• **SELECTED TEXT**
[start]

James Blake, Andre 3000 – Where’s The Catch
The Penguin recently reviewed James Blake’s latest album, Assume Form. It’s an album that benefits from repeated listens, and helped to clarify the quality of some of the songs on the album.
The track that most obviously shone following repeated listens is the collaboration with Andre 3000, Where’s The Catch. Although it’s not obviously a single release compared to other Assume Form tracks, it really anchors the album and gives an otherwise generally upbeat album a gritty and striking moment.
With its unsettling, murky piano and deep beat, it turns the positives of the album on their head and questions if this really is too good to be true. Whether the love and joy that Blake is experiencing really has a catch; whether it’s too good to be true. For anyone who isn’t known to be wildly positive – which I think is a category we can classify Blake in, given his previous releases – it’s an understandable and relatable feeling.
Add in a sweet verse from Andre 3000 and you end up with a track that sounds good and makes you think.
Simon Curtis – Love
Former Nickelodeon star Simon Curtis returned on Valentine’s Day with his latest single, Love.

[end]

• **SUPPLIED MATERIAL**
[start]

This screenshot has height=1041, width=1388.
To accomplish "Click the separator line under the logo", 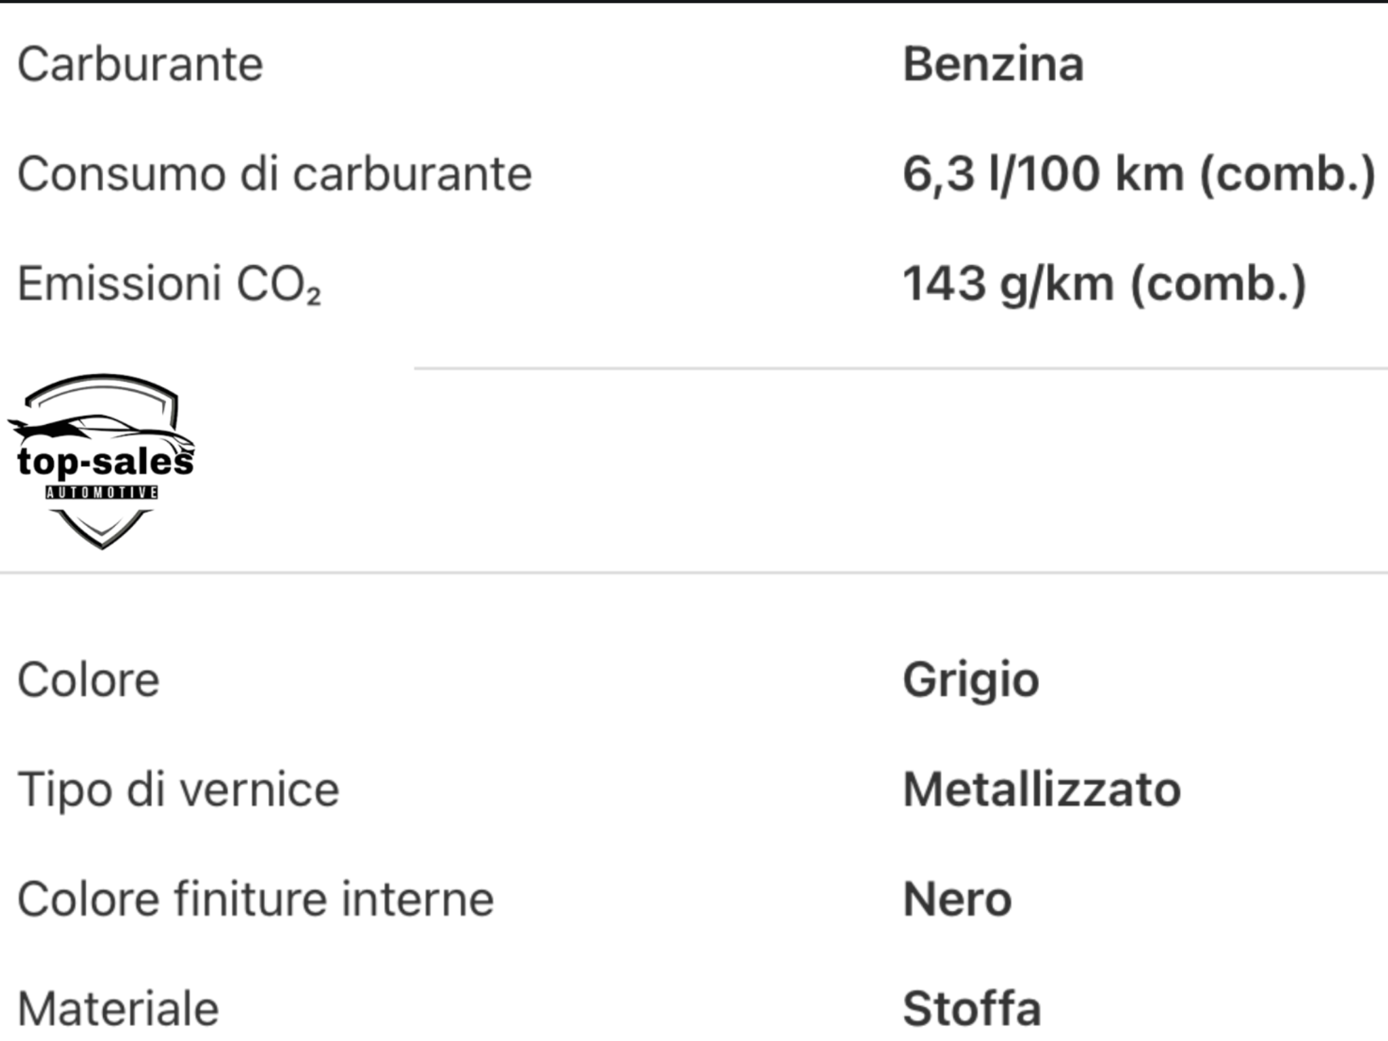I will (x=694, y=573).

[end]

• **TASK 1**
Write out the stretch of the music review from "With its unsettling, murky" through "makes you think.", word for word.
• **TASK 2**
Carry the music review forward from its last sentence.

• **EXPECTED ANSWER 1**
With its unsettling, murky piano and deep beat, it turns the positives of the album on their head and questions if this really is too good to be true. Whether the love and joy that Blake is experiencing really has a catch; whether it’s too good to be true. For anyone who isn’t known to be wildly positive – which I think is a category we can classify Blake in, given his previous releases – it’s an understandable and relatable feeling.
Add in a sweet verse from Andre 3000 and you end up with a track that sounds good and makes you think.

• **EXPECTED ANSWER 2**
This tracks starts off sounding like The Weeknd. Seriously, it’s a little unnerving. The sweeping falsetto vocals completely deceived my ears. But then Love develops an 80s pop obsession and as a wave of synths floats across the track we end up with a hybrid between those two sounds; modern r’n’b influenced pop, and 80s pop with wispy backing vocals and programmed drums.
Curtis has stressed that the song is about self-appreciation “It’s about looking in the mirror and thanking the universe, or God, and clicking into that frequency where you fully acknowledge how beautiful your own existence is”.
Let me know what you think of it: firstname.lastname@example.org
Jessie Ware – Adore You
In a blog post that feels like a lifetime ago (50 days is a long time to a Penguin) I outlined my favourite 5 albums of 2018. In that list was the sublime Honey by Robyn, which was co-produced by Metronomy’s Joseph Mount.
Mount has continued his producing ways, this time in support of Jessie Ware. And it doesn’t sound a million miles away from the high-standards that Honey set.
Full of cold electronic shudders that – shouldn’t but somehow do – aid the sensual and devoted lyrics, Adore You is a pretty impressive coming together of Ware’s excellent vocals and production that really develops throughout the track. In addition to Ware and Mount, Simian Mobile Disco’s James Ford is responsible for the mixing.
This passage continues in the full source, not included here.